In two weeks, Apple Inc. (NASDAQ: AAPL) will report fiscal second-quarter results. After posting a high of around $143 in late January, Apple’s stock price dropped about $27 by early March. Since then, it’s gained back roughly $16 to close on Wednesday at $132.03. The stock’s 52-week range is $66.36 to $145.09.
Yet, inquiring minds want to know, how did Apple perform last quarter? Did it sell bushels of iPhones? Did it pile up even more cash?
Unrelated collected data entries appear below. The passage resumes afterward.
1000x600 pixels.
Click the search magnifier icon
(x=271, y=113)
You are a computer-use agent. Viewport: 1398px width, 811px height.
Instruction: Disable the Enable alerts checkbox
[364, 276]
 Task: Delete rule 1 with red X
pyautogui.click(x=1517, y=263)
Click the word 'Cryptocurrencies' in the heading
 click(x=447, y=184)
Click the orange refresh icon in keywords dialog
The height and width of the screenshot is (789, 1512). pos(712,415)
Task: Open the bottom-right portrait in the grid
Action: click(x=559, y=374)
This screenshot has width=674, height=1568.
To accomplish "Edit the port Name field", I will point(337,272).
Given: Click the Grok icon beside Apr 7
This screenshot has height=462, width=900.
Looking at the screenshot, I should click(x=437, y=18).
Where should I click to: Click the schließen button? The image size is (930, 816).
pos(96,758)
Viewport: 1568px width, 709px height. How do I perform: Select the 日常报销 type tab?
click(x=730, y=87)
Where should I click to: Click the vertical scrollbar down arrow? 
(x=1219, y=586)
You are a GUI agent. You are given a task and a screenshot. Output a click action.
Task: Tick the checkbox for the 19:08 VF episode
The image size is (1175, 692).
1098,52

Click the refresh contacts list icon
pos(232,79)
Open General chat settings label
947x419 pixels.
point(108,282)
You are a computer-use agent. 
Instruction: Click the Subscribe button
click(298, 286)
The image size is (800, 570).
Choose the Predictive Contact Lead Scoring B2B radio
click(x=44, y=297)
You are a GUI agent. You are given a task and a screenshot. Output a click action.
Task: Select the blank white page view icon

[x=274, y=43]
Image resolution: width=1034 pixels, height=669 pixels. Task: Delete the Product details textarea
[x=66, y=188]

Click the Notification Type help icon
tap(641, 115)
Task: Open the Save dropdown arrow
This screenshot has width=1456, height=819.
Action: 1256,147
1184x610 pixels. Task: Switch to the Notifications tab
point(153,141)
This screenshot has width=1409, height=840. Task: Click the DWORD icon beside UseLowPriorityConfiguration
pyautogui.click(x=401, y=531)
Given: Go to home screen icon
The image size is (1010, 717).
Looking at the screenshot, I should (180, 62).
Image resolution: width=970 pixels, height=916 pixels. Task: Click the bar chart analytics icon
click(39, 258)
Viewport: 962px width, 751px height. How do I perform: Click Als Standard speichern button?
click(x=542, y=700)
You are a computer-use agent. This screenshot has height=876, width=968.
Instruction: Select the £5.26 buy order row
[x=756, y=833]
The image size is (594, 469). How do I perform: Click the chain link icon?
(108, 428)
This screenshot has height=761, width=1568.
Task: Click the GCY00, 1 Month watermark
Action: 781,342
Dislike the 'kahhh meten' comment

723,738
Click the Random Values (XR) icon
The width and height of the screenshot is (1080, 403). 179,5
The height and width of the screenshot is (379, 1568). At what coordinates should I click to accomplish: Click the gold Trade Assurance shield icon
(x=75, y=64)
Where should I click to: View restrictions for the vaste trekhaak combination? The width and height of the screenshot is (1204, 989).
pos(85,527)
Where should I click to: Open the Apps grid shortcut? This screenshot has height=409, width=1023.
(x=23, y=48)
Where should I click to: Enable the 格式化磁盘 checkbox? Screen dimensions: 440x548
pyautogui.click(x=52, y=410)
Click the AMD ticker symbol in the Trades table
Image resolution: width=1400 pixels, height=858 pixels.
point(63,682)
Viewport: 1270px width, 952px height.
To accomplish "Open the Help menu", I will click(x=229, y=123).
Amit Daryanani of Evercore ISI on Wednesday added Apple to the firm’s list of top investment picks (called the Tactical Outperform list) because Evercore believes Apple “looks well positioned to report upside” to March quarter estimates. The analyst noted that iPhone sales and strength in the Services segment are driving results.
Courtesy of Philip Elmer-DeWitt at Apple 3.0, here’s Evercore’s conclusion:
Net/Net: AAPL is positioned to report sizable upside vs. expectations for March-qtr and guide June-qtr inline to somewhat ahead of expectations. Long-term, AAPL is positioned to sustain mid/high single digit sales and low-teens EPS growth on a secular basis.
Note the key phrase: “sizable upside.” Evercore has an Outperform rating on Apple stock and Wall Street’s highest price target: $175.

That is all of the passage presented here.